A Grunderr can be lord over a small area, does not have to be a nobleman and can also be a monastery.  A manorial system was complex and embraced all aspects of life.  A Gutsherr also a manor lord, owned land and managed it through workers.  The farmers of the surrounding areas were his subordinates and their affairs were regulated by him or his administrator.

There were three forms of manorial systems:

1.  Villication

2.  Interest or annuity based.

3.  Manorial or patrimonial based.

Villication - This system consisted of a manor and a couple of dependent farms.  The manor lord owned acreage, meadows, gardens, woods, lakes, rivers, canals, vineyards and mills.  The manor lord lived either at the manor house or had his administrator (Villikus) conduct the business.


This man was responsible for to collecting contributions from farmers, also called Grundholden.  He had the power to hold court.  Even if some farmers were independent, somehow they became part of the multifaceted enterprise of the manor.



The interest or annuity based system - This system very much functioned as villication did, only there did not exist the right to ownership.  The manor lord leased the land and collected interest or annuities.  This form of manorial system was prevalent in areas of clearing or colonization.



The manorial or patrimonial system - East of the Elbe River in Brandenburg, Mecklenburg, Pomerania, East / West Prussia, Silesia (Ober-/Niederlausitz) the Gutsherrschaft was prominent.  A Gut consisted of a castle like manor house to which was attached a large farming area and smaller farming units (Vorwerk).  A Gutsherr was interested in  expansion by re-cultivating waste lands and annexing or buying farmlands.

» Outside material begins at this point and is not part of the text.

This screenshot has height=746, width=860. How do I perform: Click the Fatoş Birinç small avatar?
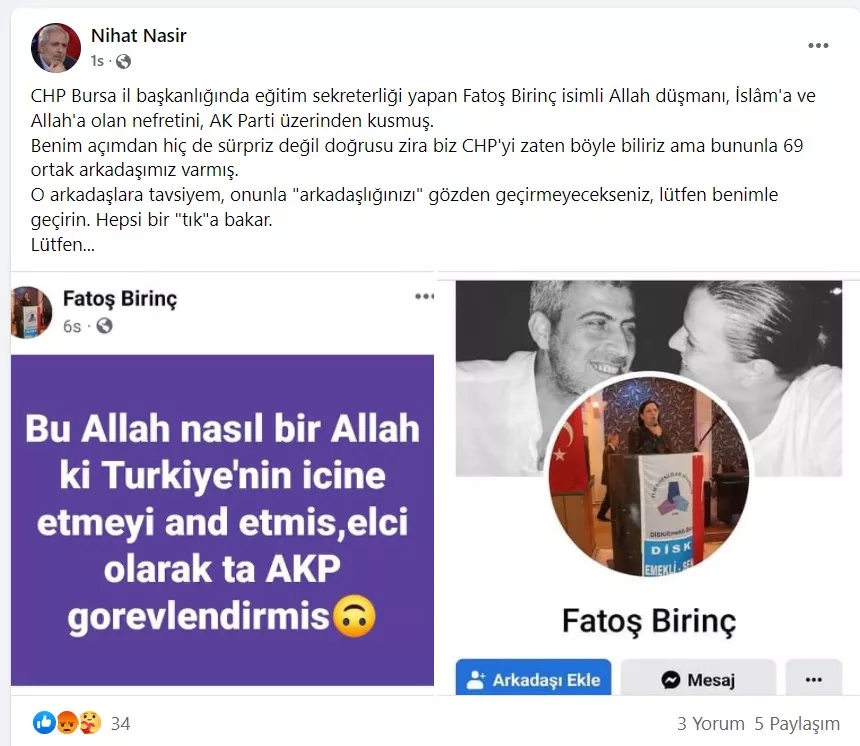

In this wise an entire village could become part of the Gutsherrschafft and economic growth be ensured.  The entire area was cultivated by farm hands, subordinate farmers and squatters (Gärtner, Häusler).   The members of a Gut were part of a more or less crushing personal dependence.  


Dependents had to observe Erbuntertänigkeit (subservience which was inheritable) Schollenpflicht (tied to the area) and Gesindedienstzwang (had to provide services by waiting in the wings).   Gutsherrschaft was spreading because authoritative laws were transferred to the Gutsherr of noble descent.   He exercised police powers and patrimonial jurisprudence.


With all these regulations, obligations, stipulations etc. there are numerous records re. land transactions, regulative and obligatory actions involving our ancestors who dwelled in rural Germany.


Prussia-Hessen-Nassau Court Records

Vormundschaft (guardianship)
Illegitimate children were without rights and to legitimize their interests was unknown in the beginning of German family law.  They could not be guardians nor could they have a guardian.
They did not even have any rights towards their mother, but did have a right to be supported by their progenitor.  Guardianship concerning the elderly as well as the insane or encumbered persons did exist.
A guardianship did then not exist for squanderers or missing persons.  In the Southern part of Germany evolved the attentive care guardianship together with a mandate of accountability.  This trend spread to Northern Germany as well.  Hand in hand with this development emerged the guardianship overlooked by the government.
First a guardian was installed according to recommendations of the father, later according to recommendations of the judge.
Helpless people who did not have a guardian were assigned one by the judge.  To install mothers as guardians over their children came much later.  However, she received the rights for personal care for her offspring, which left the installed guardian to look after the administration of the wealth.
Source: R. Schröder. Lehrbuch der eutschen Rechtsgeschichte. Leipzig 1898.
Guardianships are also known as Tutel, Kuratel, Pfleshaft.   By law legal guardians are fathers for their minor children, the grandfather on the mothers side in case of illegitimate children or appointed officials.  As legal guardians can be installed furthermore the adoptive father, the mother of the children, the grandparents, or someone who mother and/or father want to have installed by last will ratified through the court.  These people need a certificate of appointment in contrast to the legal guardians.